A l’époque, les gens n’avaient pas l’habitude de voir des photos d’eux-mêmes. Ils étaient très étonnés : «Mais c’est nous !», s’exclamaient-ils. A la Galerie de l’Information, lieu de passage sur l’artère centrale de Tunis, où j’ai souvent exposé par conviction que la photo n’est pas un objet d’élite et qu’elle devait être vue par le plus grand nombre, il y avait 3 000 à 4000 visiteurs par jour. J’avais demandé dans le temps d’enlever les planches qui cachaient les vitrines de la Galerie et de laisser la lumière allumée le soir pour que les gens puissent voir l’intérieur. Je garde plein d’anecdotes autour de mes expos. L’exposition dont vous parlez en 1997 était itinérante. J’avais décidé de la ramener, entre autres, à Tataouine, dans un endroit situé hors des circuits culturels. En arrivant le matin dans la petite ville, je suis accueilli par une grande banderole où la population a inscrit : «Bienvenue à  Jacques Pérez». Inoubliable souvenir. Autre histoire touchante: à Kairouan, un bonhomme est entré dans la galerie. Sans crier gare, il  décroche une photo et l’emporté sous le bras. Il voulait la ramener chez lui ! Difficilement j’ai pu le convaincre de la laisser en lui promettant de lui développer la même image quand je serai rentré à Tunis. J’ai tenu ma promesse. Les gens se sont reconnus dans mes photos. C’est probablement pour cette raison que Frédéric Mitterrand aimait m’appeler le Doisneau tunisien.

Justement, dans cette exposition rétrospective, défilent beaucoup de visages, de portraits, d’expressions captées sur le vif. Qu’est-ce qui vous attire dans l’humain que vous prenez en image?
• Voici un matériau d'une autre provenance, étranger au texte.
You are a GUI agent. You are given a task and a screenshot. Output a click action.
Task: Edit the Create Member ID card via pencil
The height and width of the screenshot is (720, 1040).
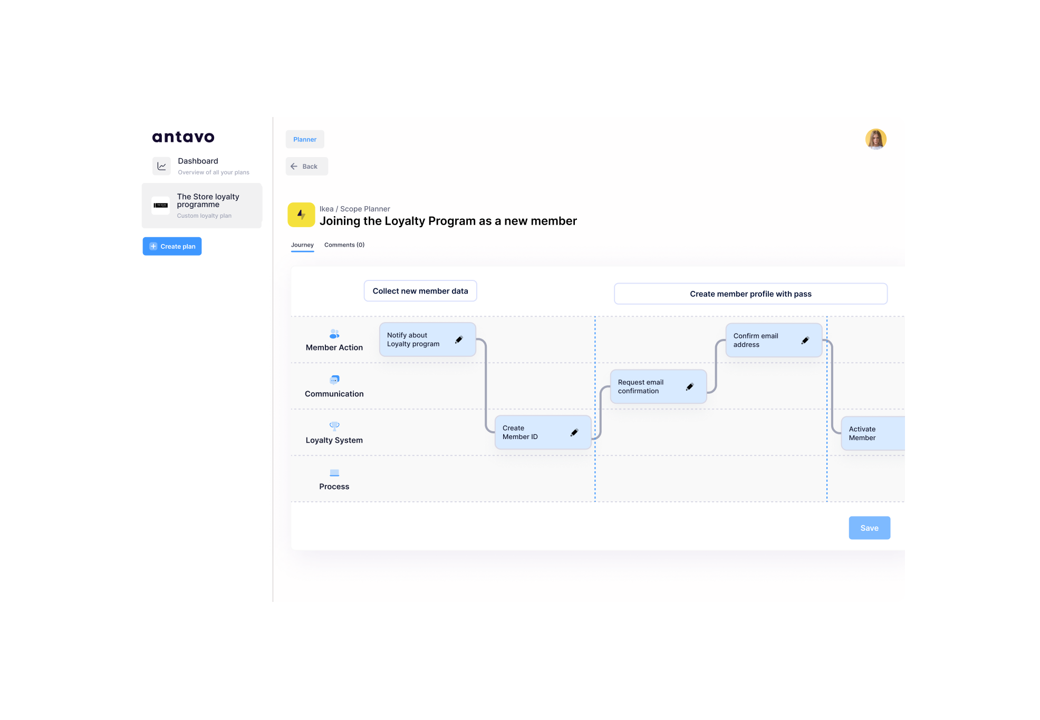point(574,433)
Pour moi, l’humain incarne un mystère, que j’ai envie de découvrir. Mais qui peut-être n’existe pas. Je trouve que le regard d’une personne décrit parfaitement son caractère et même sa façon de vivre. Cela m’a toujours fasciné. Ce qui m’attire quelque part chez les hommes et les femmes dont je tire le portrait, c’est l’idée que la personne m’attend. Comme pour la photo de la fameuse vieille dame au visage très ridé de Chebika. Sans un mot entre nous, je me suis rapproché d’elle, elle m’a fait un signe d’acquiescement et elle a posé sa main sur sa joue d’une façon très élégante. Elle prenait en fait la pose et consentait que je la prenne en photo. Parfois le plus important c’est de voir en s’abstenant d’éterniser le moment par des clichés. Une fois, sur le chemin de Matmata, je croise un pèlerinage de Sidi Gnawa dédié aux femmes. C’était formidable, les foulards de ces centaines de femmes volaient dans le vent. Or, faire des photos aurait dérangé les gens, d’autant plus que j’utilise un objectif visible de loin. J’ai  préféré laisser l’appareil dans ma voiture et me remplir les yeux de cette magnifique scène pendant toute la journée.

Des générations de photographes tunisiens se sont nourris de votre travail. Pensez-vous leur avoir transmis une manière de faire et de voir, un style, des valeurs ?

Je n’ai pas la prétention de faire école. Mais peut-être, que certaines de mes photos, devenues des icônes qui m’échappent, ont suscité des vocations. J’ai reçu chez moi de jeunes photographes, avec qui j’ai longuement échangé. Car la photo ça se discute aussi.